TRIBUNKALTARA.COM – Dalam rangka optimalisasi pengawasan dan pemeriksaan kepatuhan pendaftaran serta penyampaian data peserta tahun 2026, BPJS Kesehatan Cabang Tarakan melaksanakan kegiatan Sosialisasi Kepatuhan Pendaftaran Peserta Jaminan Kesehatan Nasional (JKN) bersama Balai Pelayanan Perlindungan Pekerja Migran Indonesia (BP3MI) di Kabupaten Nunukan.
Kepala BPJS Kesehatan Cabang Tarakan, Yusef Eka Darmawan menyampaikan kolaborasi dengan BP3MI memiliki peran strategis dalam memperluas jangkauan informasi dan meningkatkan kepatuhan kepesertaan JKN, khususnya bagi Calon Pekerja Migran Indonesia.
Kegiatan ini menjadi langkah konkret dalam optimalisasi pemahaman kepesertaan BPJS Kesehatan yang bersifat wajib serta telah terintegrasi dengan Sistem Komputerisasi Perlindungan Pekerja Migran Indonesia (SISKO P2MI).
"Melalui kegiatan ini, kami ingin memastikan seluruh Calon Pekerja Migran Indonesia telah terdaftar sebagai peserta JKN sebelum berangkat bekerja, sehingga mereka mendapatkan perlindungan jaminan kesehatan secara berkelanjutan," ujar Yusef.

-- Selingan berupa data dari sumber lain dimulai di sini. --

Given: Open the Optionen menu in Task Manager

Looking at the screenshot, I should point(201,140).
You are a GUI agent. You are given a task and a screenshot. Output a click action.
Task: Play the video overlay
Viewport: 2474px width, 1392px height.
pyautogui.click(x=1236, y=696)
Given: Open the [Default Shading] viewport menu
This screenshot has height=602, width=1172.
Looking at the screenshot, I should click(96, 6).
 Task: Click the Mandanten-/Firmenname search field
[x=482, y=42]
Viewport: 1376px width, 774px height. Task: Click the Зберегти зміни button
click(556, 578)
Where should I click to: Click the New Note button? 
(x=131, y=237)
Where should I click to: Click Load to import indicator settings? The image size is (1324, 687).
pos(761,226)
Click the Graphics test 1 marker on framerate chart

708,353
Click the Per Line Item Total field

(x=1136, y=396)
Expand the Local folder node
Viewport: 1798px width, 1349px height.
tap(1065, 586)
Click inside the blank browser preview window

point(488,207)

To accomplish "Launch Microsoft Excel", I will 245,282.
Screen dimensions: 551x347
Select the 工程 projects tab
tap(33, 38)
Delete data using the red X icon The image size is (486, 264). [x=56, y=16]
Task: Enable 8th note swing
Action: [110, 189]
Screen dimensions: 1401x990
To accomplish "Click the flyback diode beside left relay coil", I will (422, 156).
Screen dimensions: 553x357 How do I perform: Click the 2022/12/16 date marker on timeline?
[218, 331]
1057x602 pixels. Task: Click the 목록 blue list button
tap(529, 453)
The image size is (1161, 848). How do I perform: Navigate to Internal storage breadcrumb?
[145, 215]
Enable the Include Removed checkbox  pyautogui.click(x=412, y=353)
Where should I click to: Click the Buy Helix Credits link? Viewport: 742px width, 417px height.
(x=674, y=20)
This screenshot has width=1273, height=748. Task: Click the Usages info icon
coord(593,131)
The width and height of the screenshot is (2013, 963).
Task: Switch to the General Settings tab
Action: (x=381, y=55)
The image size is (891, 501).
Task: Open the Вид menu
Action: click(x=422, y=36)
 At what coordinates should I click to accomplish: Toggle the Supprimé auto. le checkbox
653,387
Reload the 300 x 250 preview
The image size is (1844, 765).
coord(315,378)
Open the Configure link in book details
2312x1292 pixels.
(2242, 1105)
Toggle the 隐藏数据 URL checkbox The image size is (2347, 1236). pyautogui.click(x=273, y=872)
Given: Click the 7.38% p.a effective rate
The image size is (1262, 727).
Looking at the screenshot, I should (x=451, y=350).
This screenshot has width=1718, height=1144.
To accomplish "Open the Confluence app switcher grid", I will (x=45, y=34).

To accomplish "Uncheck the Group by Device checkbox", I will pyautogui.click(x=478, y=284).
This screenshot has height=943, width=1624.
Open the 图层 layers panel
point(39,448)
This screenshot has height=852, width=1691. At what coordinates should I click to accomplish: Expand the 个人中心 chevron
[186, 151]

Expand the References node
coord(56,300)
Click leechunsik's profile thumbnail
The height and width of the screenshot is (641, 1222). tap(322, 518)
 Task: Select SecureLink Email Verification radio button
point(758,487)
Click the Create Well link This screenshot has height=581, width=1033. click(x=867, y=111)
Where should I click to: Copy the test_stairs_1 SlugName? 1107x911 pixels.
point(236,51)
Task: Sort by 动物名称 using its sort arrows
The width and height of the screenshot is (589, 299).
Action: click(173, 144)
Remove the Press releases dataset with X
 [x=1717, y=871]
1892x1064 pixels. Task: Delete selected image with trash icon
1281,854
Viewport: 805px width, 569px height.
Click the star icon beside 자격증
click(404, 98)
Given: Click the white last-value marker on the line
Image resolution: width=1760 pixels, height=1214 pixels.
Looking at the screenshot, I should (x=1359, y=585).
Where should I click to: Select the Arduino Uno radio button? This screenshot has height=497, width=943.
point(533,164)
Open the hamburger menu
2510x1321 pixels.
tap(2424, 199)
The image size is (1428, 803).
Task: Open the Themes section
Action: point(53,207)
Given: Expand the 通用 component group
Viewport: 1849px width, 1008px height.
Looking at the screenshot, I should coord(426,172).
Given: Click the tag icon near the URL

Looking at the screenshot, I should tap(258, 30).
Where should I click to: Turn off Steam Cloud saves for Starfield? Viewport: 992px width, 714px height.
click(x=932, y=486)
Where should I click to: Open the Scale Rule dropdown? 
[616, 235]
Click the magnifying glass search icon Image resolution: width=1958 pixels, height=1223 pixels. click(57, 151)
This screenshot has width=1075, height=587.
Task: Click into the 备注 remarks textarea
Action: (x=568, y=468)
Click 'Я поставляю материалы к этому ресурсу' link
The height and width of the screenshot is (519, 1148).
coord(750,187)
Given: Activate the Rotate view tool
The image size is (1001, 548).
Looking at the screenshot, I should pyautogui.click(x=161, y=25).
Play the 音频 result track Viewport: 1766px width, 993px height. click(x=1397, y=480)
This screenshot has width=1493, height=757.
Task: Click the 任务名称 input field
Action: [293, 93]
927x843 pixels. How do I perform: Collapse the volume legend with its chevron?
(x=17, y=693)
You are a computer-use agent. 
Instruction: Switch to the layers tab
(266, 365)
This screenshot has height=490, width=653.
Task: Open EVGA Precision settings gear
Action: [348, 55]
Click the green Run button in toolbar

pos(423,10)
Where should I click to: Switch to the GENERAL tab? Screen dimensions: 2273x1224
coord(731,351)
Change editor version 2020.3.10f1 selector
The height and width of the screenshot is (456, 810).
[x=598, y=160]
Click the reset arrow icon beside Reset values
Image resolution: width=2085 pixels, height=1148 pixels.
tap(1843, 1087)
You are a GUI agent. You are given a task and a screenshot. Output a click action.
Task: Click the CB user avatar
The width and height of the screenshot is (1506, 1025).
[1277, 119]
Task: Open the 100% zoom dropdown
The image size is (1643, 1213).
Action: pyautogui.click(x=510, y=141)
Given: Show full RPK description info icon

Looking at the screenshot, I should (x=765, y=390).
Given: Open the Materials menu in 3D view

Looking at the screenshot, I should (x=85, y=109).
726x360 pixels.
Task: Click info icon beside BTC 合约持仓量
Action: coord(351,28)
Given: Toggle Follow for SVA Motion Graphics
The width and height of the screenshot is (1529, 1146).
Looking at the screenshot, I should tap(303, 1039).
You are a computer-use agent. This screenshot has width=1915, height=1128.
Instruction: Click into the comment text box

Lebih lanjut, Yusef menjelaskan prinsip dasar Program JKN yang mengedepankan asas gotong royong, di mana peserta yang sehat turut membantu peserta yang sedang sakit.
Selain itu, peserta sosialisasi juga diberikan pemahaman mengenai alur pelayanan kesehatan, mulai dari Fasilitas Kesehatan Tingkat Pertama (FKTP) hingga Fasilitas Kesehatan Rujukan Tingkat Lanjutan (FKRTL) sesuai dengan ketentuan yang berlaku.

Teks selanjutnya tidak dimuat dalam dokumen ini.